The use of horizontal wells in oil reservoirs is currently of high interest within the oil industry. Horizontal wells allow more reservoir surface area to be contacted and thereby reduce inflow pressure gradients for reasonable oil production rates. Alternatively, for typical pressure gradients within the wellbore region, the productivity of a horizontal well is greater than that in a vertical well.
Possible benefits of horizontal wells are currently being exploited in the Canadian tar sands. Reservoirs in Canada that may be categorized as immobile under reservoir conditions include the Cold Lake and Athabasca deposits.
Current practices for producing immobile tar sands include mining and steam stimulation by formation fracturing. However, mining is not practical below very shallow depths. Furthermore, steam stimulation by formation fracturing is not feasible in those reservoirs underlain by water aquifers and/or developed by closely spaced vertical wells.
Steam stimulation below fracture pressure in a vertical well is not practical due to very low injectivity of the formation to steam and to the very small area of reservoir contact. Increased area of contact can be achieved by the use of long horizontal wells (1,000 to 3,000 feet as compared to 30 to 100 feet for a vertical well). This increased contact allows more of the reservoir's area to be heated by steam injection. This results in more oil production due to an increased volume of the heated zone. Unfortunately, for the immobile tar sands, even when heated, injectivity may remain very low. Injection of a large steam slug into a horizontal well underlain by a water aquifer may result in a fracture into the aquifer.
Horizontal wells are typically used to condition a formation in one of two ways. One way is to circulate steam into the wellbore in order to heat up the wellbore and reservoir therearound. Two types of countercurrent steam circulation methods are generally used. In one method, steam is injected into a casing annulus and fluids are circulated back and produced to through the tubing the surface. In another method, steam is injected inside the production tubing and fluids are circulated back through the casing annulus. Although countercurrent steam circulation improves some of the heat transfer between the casing and reservoir, it lacks the capability of ensuring uniform distribution of heat along the entire length of a completed horizontal wellbore.

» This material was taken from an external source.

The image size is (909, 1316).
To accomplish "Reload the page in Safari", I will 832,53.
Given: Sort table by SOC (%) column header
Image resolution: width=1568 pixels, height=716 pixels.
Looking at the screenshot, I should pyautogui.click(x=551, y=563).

Another way of conditioning a formation is by steam injection. Steam injection is either through the casing side or through the tubing. However, unlike steam circulation, no fluids are produced back. Also, all of the injection steam enters the reservoir. Regardless of the steam injection method, steam and heat may not be distributed uniformly into the reservoir. The resulting uneven heating of the formation inhibits utilization of the entire horizontal section for production purposes.
Therefore, what is needed is a method for steam circulation or steam injection into a wellbore which ensures uniform distribution of steam and heat throughout the entire length of a wellbore into a reservoir or formation.
This invention is directed to a limited-entry perforation method for uniformally distributing steam and heat through a horizontal wellbore into a subterranean formation. Initially, a horizontal well length is determined to obtain the most effective and efficient recovery of viscous hydrocarbonaceous fluids from a formation. Thereafter, a wellbore is drilled through the formation in order to achieve the determined length. Next, a steam injection rate and volume are determined to heat the formation at a desired distance away from the wellbore and to cause a decrease in viscosity of the hydrocarbonaceous fluids within the formation. The decrease in viscosity facilitates flow of these fluids towards the wellbore.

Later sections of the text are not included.